--- Task details ---
Only an exact copy belongs in the answer: the line with "This screenshot has width=1435, height=869." and every line after it through the end of the records, pictures left out.

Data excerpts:

_ _ _ _ _

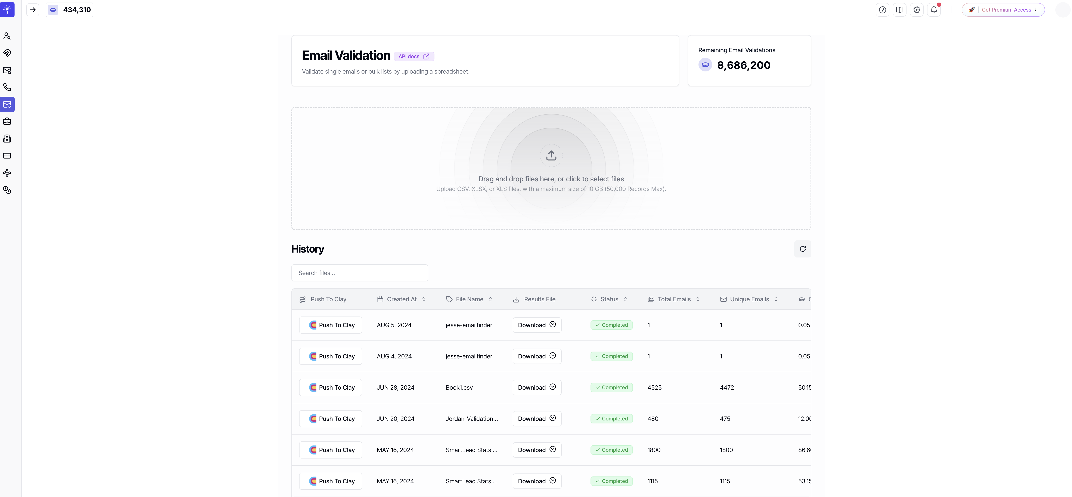The height and width of the screenshot is (497, 1072).
Task: Click Push To Clay for Jordan-Validation row
Action: [x=330, y=419]
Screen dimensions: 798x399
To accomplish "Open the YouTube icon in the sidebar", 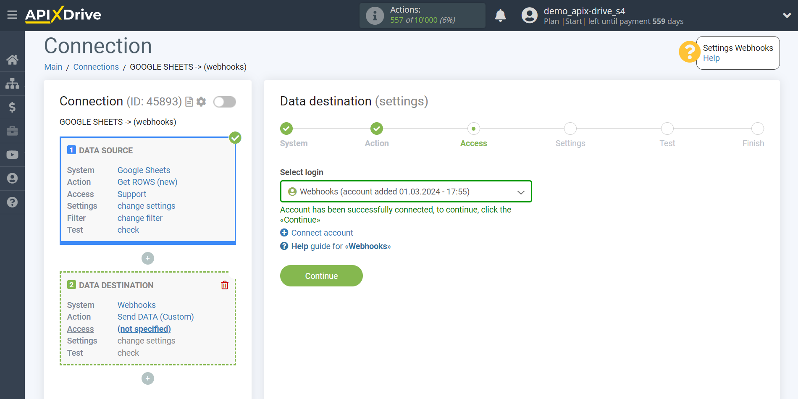I will point(12,155).
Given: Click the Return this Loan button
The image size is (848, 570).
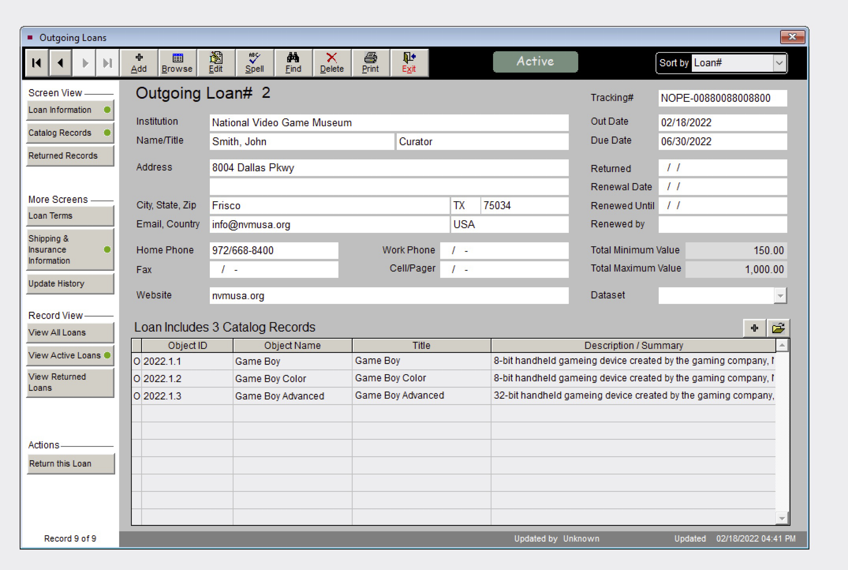Looking at the screenshot, I should pos(71,463).
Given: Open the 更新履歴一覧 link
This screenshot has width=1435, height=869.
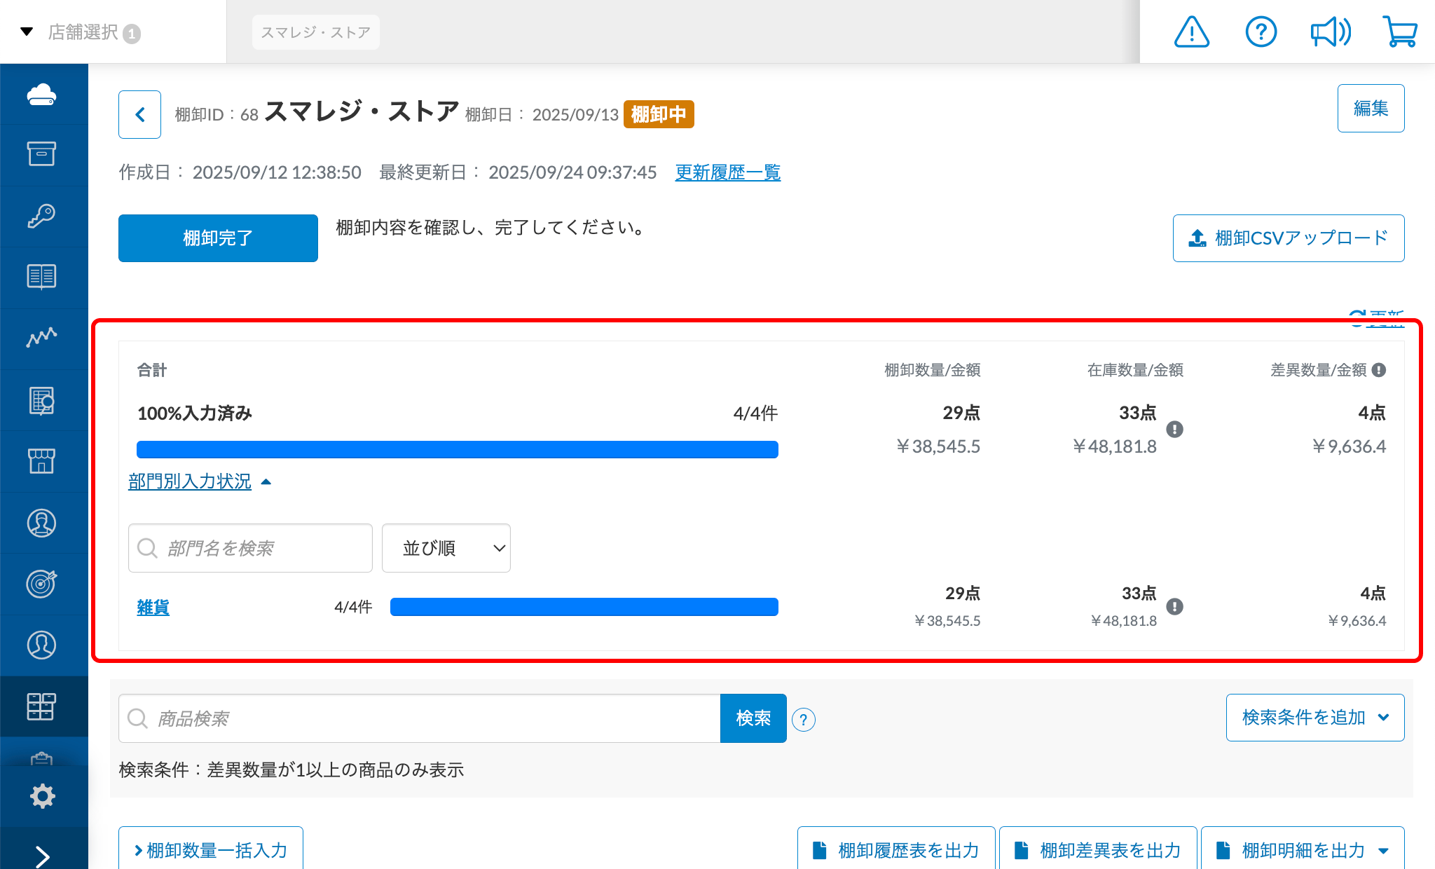Looking at the screenshot, I should click(728, 172).
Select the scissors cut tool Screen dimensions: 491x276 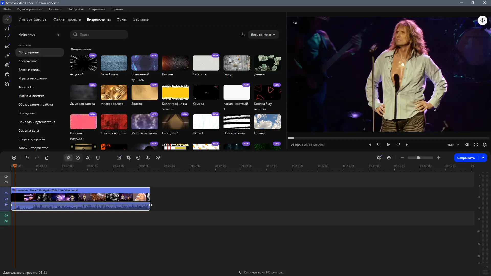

_ _ _ _ _

--- Answer box ---
This screenshot has width=1435, height=869.
Looking at the screenshot, I should click(728, 172).
Select the scissors cut tool Screen dimensions: 491x276 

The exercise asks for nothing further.